Data to examine: Begin

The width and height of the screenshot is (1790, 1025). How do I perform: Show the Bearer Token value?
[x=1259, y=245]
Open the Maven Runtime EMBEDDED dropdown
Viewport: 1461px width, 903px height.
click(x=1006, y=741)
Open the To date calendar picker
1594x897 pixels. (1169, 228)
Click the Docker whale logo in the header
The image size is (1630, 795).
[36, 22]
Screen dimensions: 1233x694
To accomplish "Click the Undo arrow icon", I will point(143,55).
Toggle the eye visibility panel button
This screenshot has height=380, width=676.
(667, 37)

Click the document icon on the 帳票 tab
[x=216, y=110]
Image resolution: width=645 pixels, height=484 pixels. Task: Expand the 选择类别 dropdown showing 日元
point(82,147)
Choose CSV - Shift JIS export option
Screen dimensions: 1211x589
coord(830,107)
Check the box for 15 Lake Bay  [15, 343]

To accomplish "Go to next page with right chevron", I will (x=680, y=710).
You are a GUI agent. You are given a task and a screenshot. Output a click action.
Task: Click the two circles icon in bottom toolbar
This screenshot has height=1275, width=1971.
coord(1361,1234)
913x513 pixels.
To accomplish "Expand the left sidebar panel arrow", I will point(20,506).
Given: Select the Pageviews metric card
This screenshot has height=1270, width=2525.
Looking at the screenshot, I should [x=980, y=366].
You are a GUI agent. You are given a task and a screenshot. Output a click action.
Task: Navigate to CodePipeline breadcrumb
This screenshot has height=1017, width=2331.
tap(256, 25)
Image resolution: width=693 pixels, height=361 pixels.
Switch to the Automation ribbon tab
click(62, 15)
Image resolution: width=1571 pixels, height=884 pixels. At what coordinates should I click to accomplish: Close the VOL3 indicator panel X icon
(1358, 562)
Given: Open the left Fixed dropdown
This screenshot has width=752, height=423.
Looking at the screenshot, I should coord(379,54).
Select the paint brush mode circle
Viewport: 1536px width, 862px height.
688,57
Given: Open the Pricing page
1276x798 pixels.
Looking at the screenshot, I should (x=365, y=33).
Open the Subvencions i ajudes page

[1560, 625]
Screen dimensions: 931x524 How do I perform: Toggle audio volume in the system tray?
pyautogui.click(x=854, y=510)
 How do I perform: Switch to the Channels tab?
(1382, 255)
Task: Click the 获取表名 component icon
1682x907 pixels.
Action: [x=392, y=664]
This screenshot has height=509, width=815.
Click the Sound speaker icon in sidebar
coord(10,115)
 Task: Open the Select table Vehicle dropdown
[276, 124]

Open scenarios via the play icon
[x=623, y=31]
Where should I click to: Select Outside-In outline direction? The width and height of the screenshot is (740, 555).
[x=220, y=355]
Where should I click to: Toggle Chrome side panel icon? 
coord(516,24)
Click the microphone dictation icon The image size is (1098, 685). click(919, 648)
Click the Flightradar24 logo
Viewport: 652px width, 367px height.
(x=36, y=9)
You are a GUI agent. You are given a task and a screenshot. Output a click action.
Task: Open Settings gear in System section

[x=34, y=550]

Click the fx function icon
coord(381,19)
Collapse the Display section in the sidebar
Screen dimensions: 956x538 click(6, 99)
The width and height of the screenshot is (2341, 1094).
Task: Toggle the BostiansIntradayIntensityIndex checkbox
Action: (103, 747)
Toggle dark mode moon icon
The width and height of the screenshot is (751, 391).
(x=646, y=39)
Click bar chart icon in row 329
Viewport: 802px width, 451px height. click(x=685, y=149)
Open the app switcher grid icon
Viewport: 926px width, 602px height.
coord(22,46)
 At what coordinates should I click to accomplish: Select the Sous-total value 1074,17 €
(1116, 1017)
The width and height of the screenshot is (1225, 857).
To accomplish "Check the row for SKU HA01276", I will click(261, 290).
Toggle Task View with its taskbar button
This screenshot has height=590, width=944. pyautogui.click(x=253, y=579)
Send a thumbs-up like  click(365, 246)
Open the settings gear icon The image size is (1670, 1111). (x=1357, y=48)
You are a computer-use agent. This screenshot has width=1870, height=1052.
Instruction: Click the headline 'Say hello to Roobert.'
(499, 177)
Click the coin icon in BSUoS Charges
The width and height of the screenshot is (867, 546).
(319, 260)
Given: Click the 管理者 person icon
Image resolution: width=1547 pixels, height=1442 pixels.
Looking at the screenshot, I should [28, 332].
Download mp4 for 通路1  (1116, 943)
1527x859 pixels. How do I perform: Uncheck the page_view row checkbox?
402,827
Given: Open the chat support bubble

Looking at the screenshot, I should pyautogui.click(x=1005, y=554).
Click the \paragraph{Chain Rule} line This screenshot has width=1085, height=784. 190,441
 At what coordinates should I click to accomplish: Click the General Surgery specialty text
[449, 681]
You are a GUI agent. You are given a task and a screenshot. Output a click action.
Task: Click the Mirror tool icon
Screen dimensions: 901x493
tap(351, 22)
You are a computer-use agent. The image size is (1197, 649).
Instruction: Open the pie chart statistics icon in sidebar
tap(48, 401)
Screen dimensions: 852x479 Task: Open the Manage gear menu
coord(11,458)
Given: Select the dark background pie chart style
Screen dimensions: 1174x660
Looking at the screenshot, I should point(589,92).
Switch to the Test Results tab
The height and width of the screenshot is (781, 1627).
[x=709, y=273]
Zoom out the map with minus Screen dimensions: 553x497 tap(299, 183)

Data to examine: End

Exercise prompt:
Each line above must be reproduced exactly as it stands.

Task answer:
The width and height of the screenshot is (1790, 1025). How do I perform: Show the Bearer Token value?
[x=1259, y=245]
Open the Maven Runtime EMBEDDED dropdown
Viewport: 1461px width, 903px height.
click(x=1006, y=741)
Open the To date calendar picker
1594x897 pixels. (1169, 228)
Click the Docker whale logo in the header
The image size is (1630, 795).
[36, 22]
Screen dimensions: 1233x694
To accomplish "Click the Undo arrow icon", I will point(143,55).
Toggle the eye visibility panel button
This screenshot has height=380, width=676.
(667, 37)

Click the document icon on the 帳票 tab
[x=216, y=110]
Image resolution: width=645 pixels, height=484 pixels. Task: Expand the 选择类别 dropdown showing 日元
point(82,147)
Choose CSV - Shift JIS export option
Screen dimensions: 1211x589
coord(830,107)
Check the box for 15 Lake Bay  [15, 343]

To accomplish "Go to next page with right chevron", I will (x=680, y=710).
You are a GUI agent. You are given a task and a screenshot. Output a click action.
Task: Click the two circles icon in bottom toolbar
This screenshot has height=1275, width=1971.
coord(1361,1234)
913x513 pixels.
To accomplish "Expand the left sidebar panel arrow", I will point(20,506).
Given: Select the Pageviews metric card
This screenshot has height=1270, width=2525.
Looking at the screenshot, I should [x=980, y=366].
You are a GUI agent. You are given a task and a screenshot. Output a click action.
Task: Navigate to CodePipeline breadcrumb
This screenshot has height=1017, width=2331.
tap(256, 25)
Image resolution: width=693 pixels, height=361 pixels.
Switch to the Automation ribbon tab
click(62, 15)
Image resolution: width=1571 pixels, height=884 pixels. At what coordinates should I click to accomplish: Close the VOL3 indicator panel X icon
(1358, 562)
Given: Open the left Fixed dropdown
This screenshot has width=752, height=423.
Looking at the screenshot, I should coord(379,54).
Select the paint brush mode circle
Viewport: 1536px width, 862px height.
688,57
Given: Open the Pricing page
1276x798 pixels.
Looking at the screenshot, I should (x=365, y=33).
Open the Subvencions i ajudes page

[1560, 625]
Screen dimensions: 931x524 How do I perform: Toggle audio volume in the system tray?
pyautogui.click(x=854, y=510)
 How do I perform: Switch to the Channels tab?
(1382, 255)
Task: Click the 获取表名 component icon
1682x907 pixels.
Action: [x=392, y=664]
This screenshot has height=509, width=815.
Click the Sound speaker icon in sidebar
coord(10,115)
 Task: Open the Select table Vehicle dropdown
[276, 124]

Open scenarios via the play icon
[x=623, y=31]
Where should I click to: Select Outside-In outline direction? The width and height of the screenshot is (740, 555).
[x=220, y=355]
Where should I click to: Toggle Chrome side panel icon? 
coord(516,24)
Click the microphone dictation icon The image size is (1098, 685). click(919, 648)
Click the Flightradar24 logo
Viewport: 652px width, 367px height.
(x=36, y=9)
You are a GUI agent. You are given a task and a screenshot. Output a click action.
Task: Open Settings gear in System section

[x=34, y=550]

Click the fx function icon
coord(381,19)
Collapse the Display section in the sidebar
Screen dimensions: 956x538 click(6, 99)
The width and height of the screenshot is (2341, 1094).
Task: Toggle the BostiansIntradayIntensityIndex checkbox
Action: (103, 747)
Toggle dark mode moon icon
The width and height of the screenshot is (751, 391).
(x=646, y=39)
Click bar chart icon in row 329
Viewport: 802px width, 451px height. click(x=685, y=149)
Open the app switcher grid icon
Viewport: 926px width, 602px height.
coord(22,46)
 At what coordinates should I click to accomplish: Select the Sous-total value 1074,17 €
(1116, 1017)
The width and height of the screenshot is (1225, 857).
To accomplish "Check the row for SKU HA01276", I will click(261, 290).
Toggle Task View with its taskbar button
This screenshot has height=590, width=944. pyautogui.click(x=253, y=579)
Send a thumbs-up like  click(365, 246)
Open the settings gear icon The image size is (1670, 1111). (x=1357, y=48)
You are a computer-use agent. This screenshot has width=1870, height=1052.
Instruction: Click the headline 'Say hello to Roobert.'
(499, 177)
Click the coin icon in BSUoS Charges
The width and height of the screenshot is (867, 546).
(319, 260)
Given: Click the 管理者 person icon
Image resolution: width=1547 pixels, height=1442 pixels.
Looking at the screenshot, I should [28, 332].
Download mp4 for 通路1  (1116, 943)
1527x859 pixels. How do I perform: Uncheck the page_view row checkbox?
402,827
Given: Open the chat support bubble

Looking at the screenshot, I should pyautogui.click(x=1005, y=554).
Click the \paragraph{Chain Rule} line This screenshot has width=1085, height=784. 190,441
 At what coordinates should I click to accomplish: Click the General Surgery specialty text
[449, 681]
You are a GUI agent. You are given a task and a screenshot. Output a click action.
Task: Click the Mirror tool icon
Screen dimensions: 901x493
tap(351, 22)
You are a computer-use agent. The image size is (1197, 649).
Instruction: Open the pie chart statistics icon in sidebar
tap(48, 401)
Screen dimensions: 852x479 Task: Open the Manage gear menu
coord(11,458)
Given: Select the dark background pie chart style
Screen dimensions: 1174x660
Looking at the screenshot, I should point(589,92).
Switch to the Test Results tab
The height and width of the screenshot is (781, 1627).
[x=709, y=273]
Zoom out the map with minus Screen dimensions: 553x497 tap(299, 183)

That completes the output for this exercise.